## PROBLEM TO SOLVE:
This exercise calls for duplicating every entry below exactly, without the images.

[Saved data entries]
☆ ☆ ☆ ☆

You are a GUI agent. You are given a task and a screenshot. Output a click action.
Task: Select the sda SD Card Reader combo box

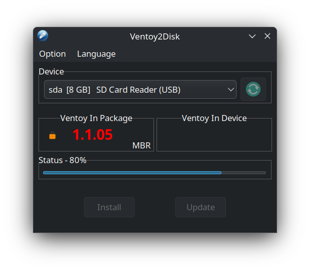[140, 89]
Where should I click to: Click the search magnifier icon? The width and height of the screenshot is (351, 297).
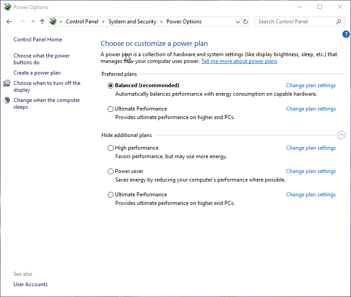(x=338, y=22)
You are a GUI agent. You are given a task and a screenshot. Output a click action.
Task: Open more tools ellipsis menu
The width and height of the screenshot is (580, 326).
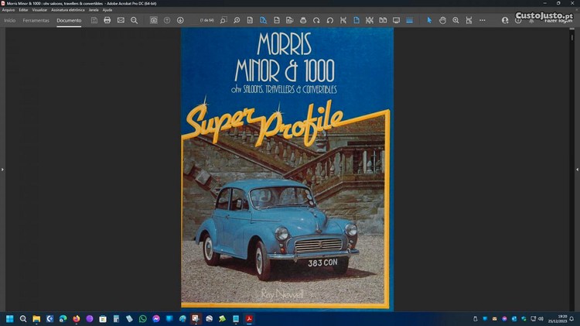click(481, 20)
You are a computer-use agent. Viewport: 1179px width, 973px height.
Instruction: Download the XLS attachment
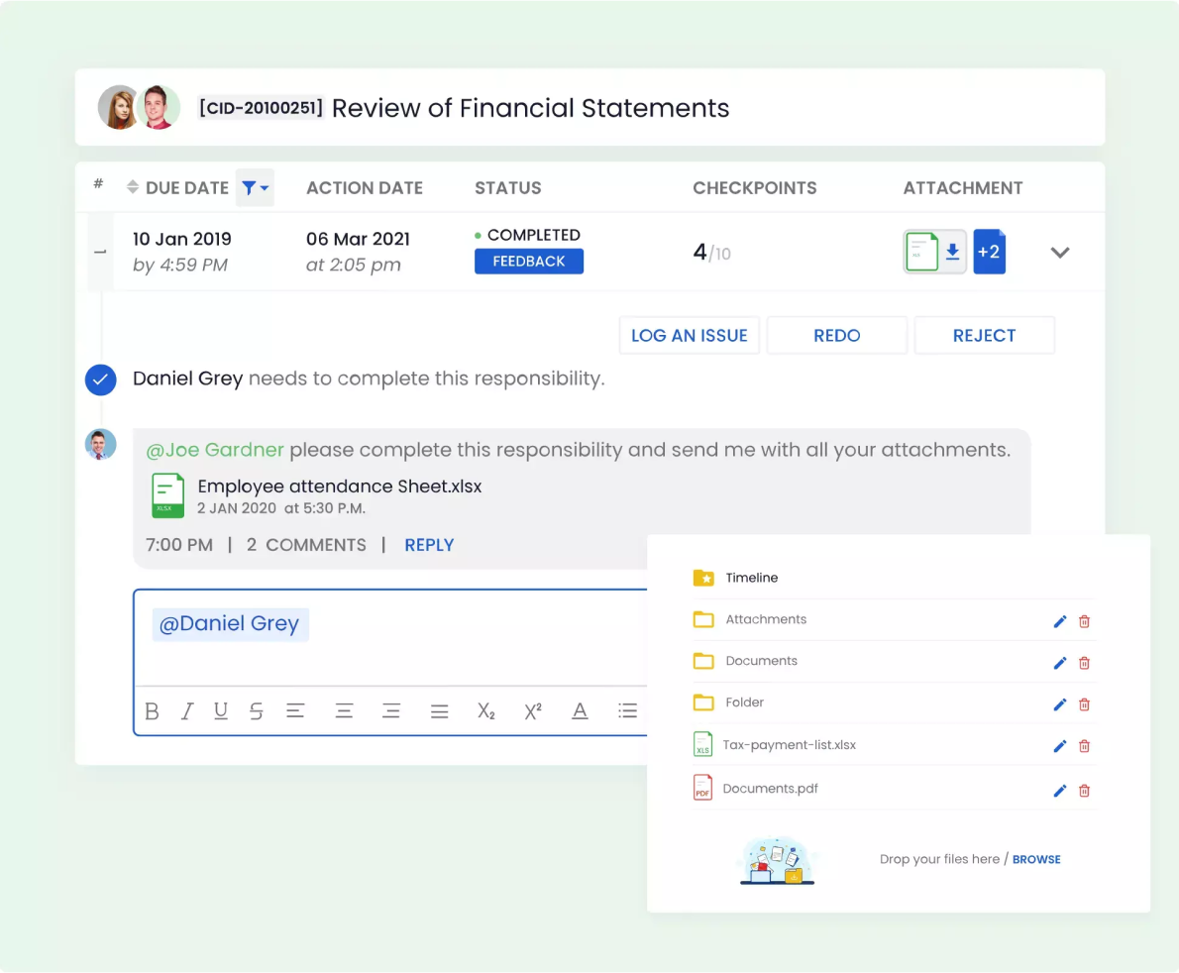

☆ ☆ ☆ ☆

## OUTPUT FOR THIS EXERCISE:
You are a GUI agent. You are given a task and a screenshot. Output a click action.
Task: Select the sda SD Card Reader combo box

[140, 89]
Where should I click to: Click the search magnifier icon? The width and height of the screenshot is (351, 297).
(x=338, y=22)
You are a GUI agent. You are given a task and a screenshot. Output a click action.
Task: Open more tools ellipsis menu
The width and height of the screenshot is (580, 326).
click(481, 20)
You are a computer-use agent. Viewport: 1179px width, 973px height.
Instruction: Download the XLS attachment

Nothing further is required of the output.